Every corner is an art form. . .
To quote Hemingway in the movie, the city is a “movable feast.” The film also captures the lure of the city and provides a foundation for the enchantment of the unsuspecting visitor!
As Gil notes, “every corner of every street, is an art form.”
For lovers of literature. . .
For the lovers of literature, there is a shot of the infamous bookstore Shakespeare & Company . One gets a glimpse of the pivotal times and writers of the early 20th century such as F. Scott Fitzgerald, Ernest Hemingway, t. s. elliot, and Gertrude Stein (Kathy Bates).
We are introduced to the life and philosophy of ex-patriots living in Paris during the 1920s. These individuals (mostly artists and writers) had withdrawn themselves from residence or allegiance to their native country, in this case, America. These individuals and their stories are masterfully woven into the film’s plot.
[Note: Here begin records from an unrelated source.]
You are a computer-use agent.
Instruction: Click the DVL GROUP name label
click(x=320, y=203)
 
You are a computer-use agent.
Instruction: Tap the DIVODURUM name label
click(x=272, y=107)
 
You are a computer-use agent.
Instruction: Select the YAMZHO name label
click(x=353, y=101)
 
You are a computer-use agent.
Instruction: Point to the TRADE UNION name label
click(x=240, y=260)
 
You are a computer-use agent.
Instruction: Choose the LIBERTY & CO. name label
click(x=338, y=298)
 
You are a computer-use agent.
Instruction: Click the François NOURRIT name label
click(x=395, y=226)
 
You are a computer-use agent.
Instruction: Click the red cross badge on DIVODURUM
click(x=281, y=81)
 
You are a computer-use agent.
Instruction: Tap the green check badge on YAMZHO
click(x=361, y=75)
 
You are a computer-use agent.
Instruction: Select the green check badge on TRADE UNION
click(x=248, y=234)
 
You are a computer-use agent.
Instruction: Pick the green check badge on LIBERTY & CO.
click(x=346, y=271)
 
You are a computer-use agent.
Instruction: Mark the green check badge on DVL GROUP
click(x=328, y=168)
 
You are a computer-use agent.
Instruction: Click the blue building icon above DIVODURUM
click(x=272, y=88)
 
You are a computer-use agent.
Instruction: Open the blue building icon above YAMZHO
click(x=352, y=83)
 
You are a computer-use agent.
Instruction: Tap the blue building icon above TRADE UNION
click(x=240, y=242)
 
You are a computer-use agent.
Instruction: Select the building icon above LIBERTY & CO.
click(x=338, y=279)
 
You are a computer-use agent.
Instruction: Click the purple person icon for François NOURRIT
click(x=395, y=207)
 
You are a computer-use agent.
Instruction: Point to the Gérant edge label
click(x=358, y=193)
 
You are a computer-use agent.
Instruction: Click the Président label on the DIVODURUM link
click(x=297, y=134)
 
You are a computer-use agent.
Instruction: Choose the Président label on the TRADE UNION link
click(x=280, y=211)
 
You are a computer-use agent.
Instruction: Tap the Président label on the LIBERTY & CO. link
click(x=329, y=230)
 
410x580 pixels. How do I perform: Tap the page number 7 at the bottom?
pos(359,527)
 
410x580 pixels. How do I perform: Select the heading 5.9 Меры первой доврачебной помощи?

In this scene of Gil with Gertrude Stein (Kathy Bates) we see Picasso’s portrait of her on the wall.
For lovers of art. . .
For lovers of art, one enters the ground-breaking eras and the worlds of artists such as Salvador Dali and Pablo Picasso in the Golden Age of the 1920s as well as impressionistic artists of the Belle Epoch of the 1880s: Toulouse-Lautrec, Matisse, Gaughin, etc.
For me, a visit to the Rodin Museum gardens was particularly enjoyable with the scenes of the larger-than-life sculpture of Rodin’s The Thinker.
(See my blog for discussion on this infamous sculpture and sculptor).
In the end, for those who are lovers of Paris, or think they might want to be…this is a great movie. I have watched it multiple times and each time I pick up something fresh, some iconic site, or some new artist, writer, or musician in the scenes! And, when I once again get to visit Paris, I’ll have a renewed appreciation and excitement for it!